Gray Organschi Architecture and the Yale Center for Ecosystems in Architecture team up to create the Ecological Living Module, a self-sufficient tiny home, in just eight weeks.
Worldwide, an estimated one billion people live in informal settlements that often lack reliable water, sanitation, food, and electricity-and yet, the housing sector already contributes more than a third of global greenhouse gas emissions. How can design and architecture alleviate this complex problem?
The Ecological Living Module (ELM) was installed at the UN Headquarters in New York City for two months.

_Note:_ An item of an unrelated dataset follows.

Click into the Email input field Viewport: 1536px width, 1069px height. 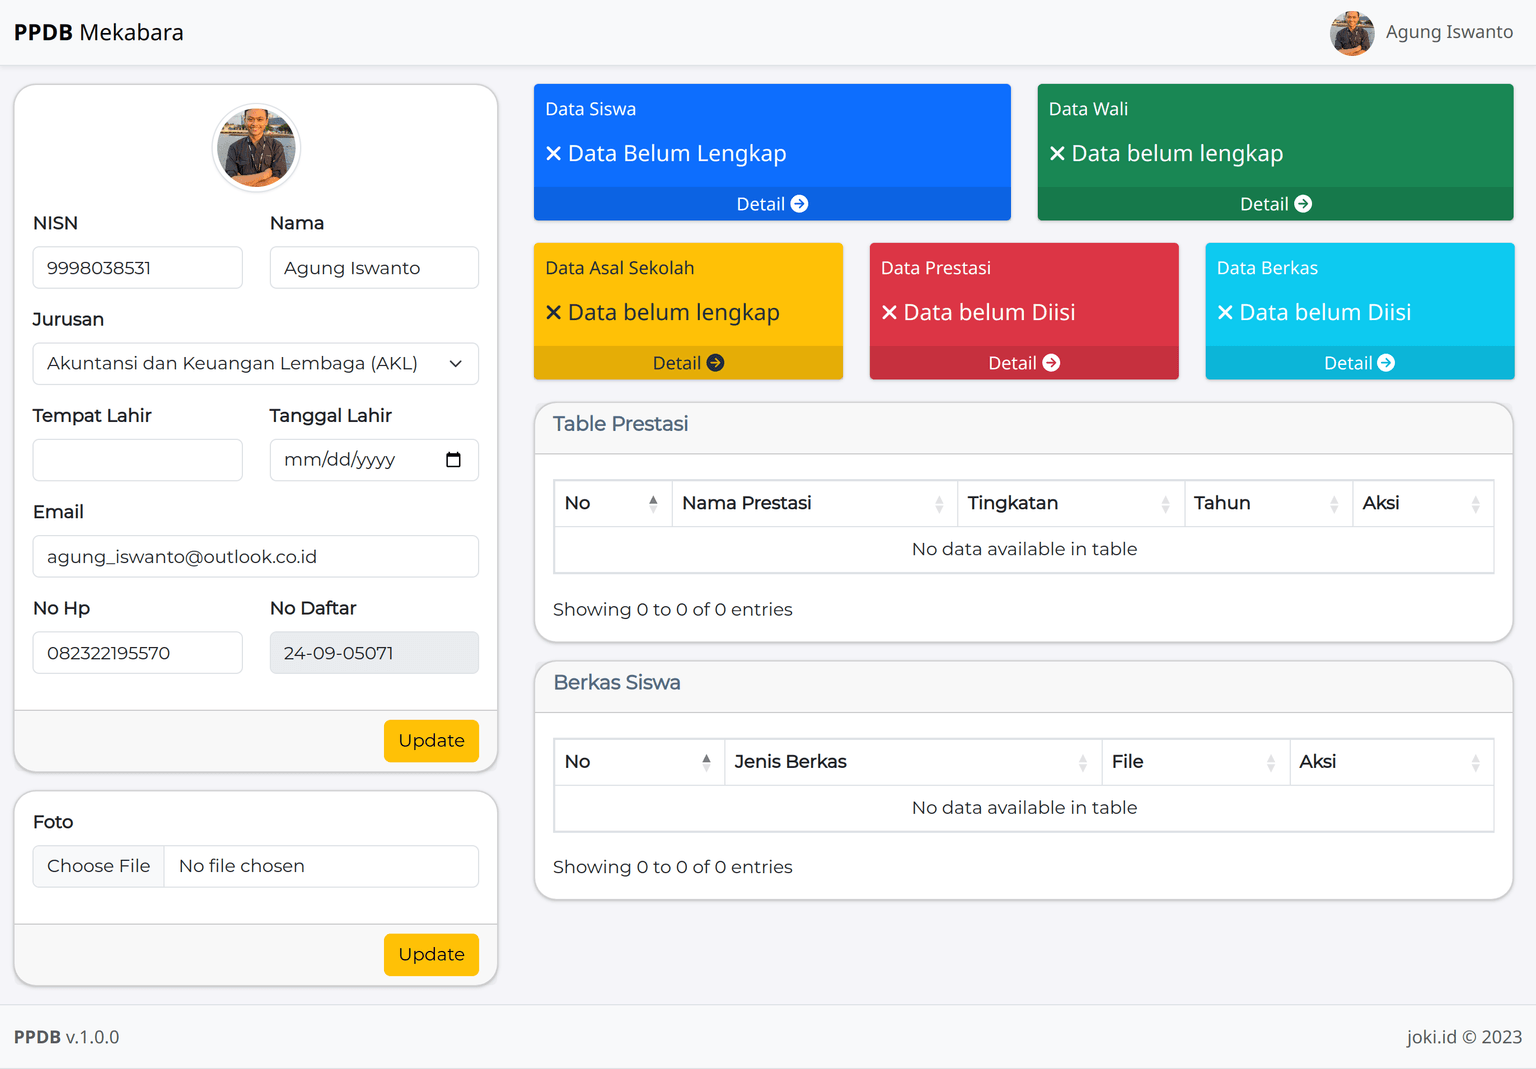click(x=255, y=557)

In the summer of 2018, the Yale Center for Ecosystems in Architecture and the New Haven, Connecticut–based architecture firm Gray Organschi Architecture addressed these issues through the design and construction of a 230-square-foot tiny home, the Ecological Living Module (ELM), as a housing prototype. The model home was installed at the UN Headquarters in New York and was designed to take advantage of sustainable materials, green technology, and simple construction methods—and was also efficient, adaptable, and fully off-grid.
The tiny home was oriented to best take advantage of the sun, and an entire facade of the building was designed to hold greenery.
The micr0-home was first prefabricated in an off-site production facility. It was then transported to the site-UN Plaza in New York City-on the back of a 22-foot semi. The home was set on a lightweight foundation, and the roof system was pivoted up to reach its final height of 16 feet, which creates a double-height space on the interior for a sleeping loft. Once the roof is raised, prefabricated wall panels were installed by hand on the interior.
The interior is clad in wood, with a lofted bed at the taller end of the unit.
One of the design team’s goals was to reduce the energy and resources not only during the construction of the ELM, but also its operation and entire life cycle. This was done by using renewable, biogenic materials and systems that used on-site water, air, energy, and waste management. The building also employs traditional methods to reduce solar heat gain and promote passive ventilation through its form and orientation; the careful orientation of PV and Integrated Concentrating Solar Facade systems also allow for maximum sun exposure.
At the top of the lofted area is a window opening to allow in natural light, and passive cooling and ventilation.
The ELM’s reduced carbon footprint and off-grid systems address a number of issues critical to global sustainable development goals: reduced energy needs limit the financial resources necessary to produce housing; renewable, bio-based materials preserve rural landscapes and finite resources; and if aggregated at a global scale, low-carbon residential development has the potential to dramatically reduce the effects of climate change.
Interior wall cladding was installed by hand after arrival on site.
The home boasts various systems, including a solar system that provides 100 percent of the building’s energy needs; a rainwater harvesting system that captures 80 percent of rainwater from the roof and filters it to be reused as potable water; a dehumidifier that recaptures water from the air during hot summer months; and a graywater system to irrigate food-producing plants on the building’s west facade.
The unit's architectural design optimizes passive systems to reduce the home’s operational energy demands for energy, heating, and cooling.
Originally completed in eight weeks for design, procurement, construction, transportation, and installation, the home was designed to showcase innovative solutions to for the UN’s Sustainable Development Goals (SDGs) at the High-Level Political Forum on Sustainable Development. The team is now in discussions with the UN and Yale about future opportunities to reiterate or scale up the project.
The micro-farming wall was designed for nutrient-dense provisions, including fruits and vegetables.
Ultimately, the ELM’s off-grid systems and reduced carbon footprint during production and throughout its lifecycle have a real potential to address a number of housing and sustainability issues around the globe. If produced at a large scale, the team feels that the homes could be produced for under $50,000 per unit.
The building's clean energy is generated from combined PV solar panels and Integrated concentrated solar panels; together, they produce two kilowatts of clean, free, on-site energy, which is enough to make the house energy-efficient for four people.
Because the unit was temporary, it didn't follow the typical permitting process of a micro-unit or home in New York City; what's more, because it was installed on land owned by the United Nations, local and federal codes and permits did not apply.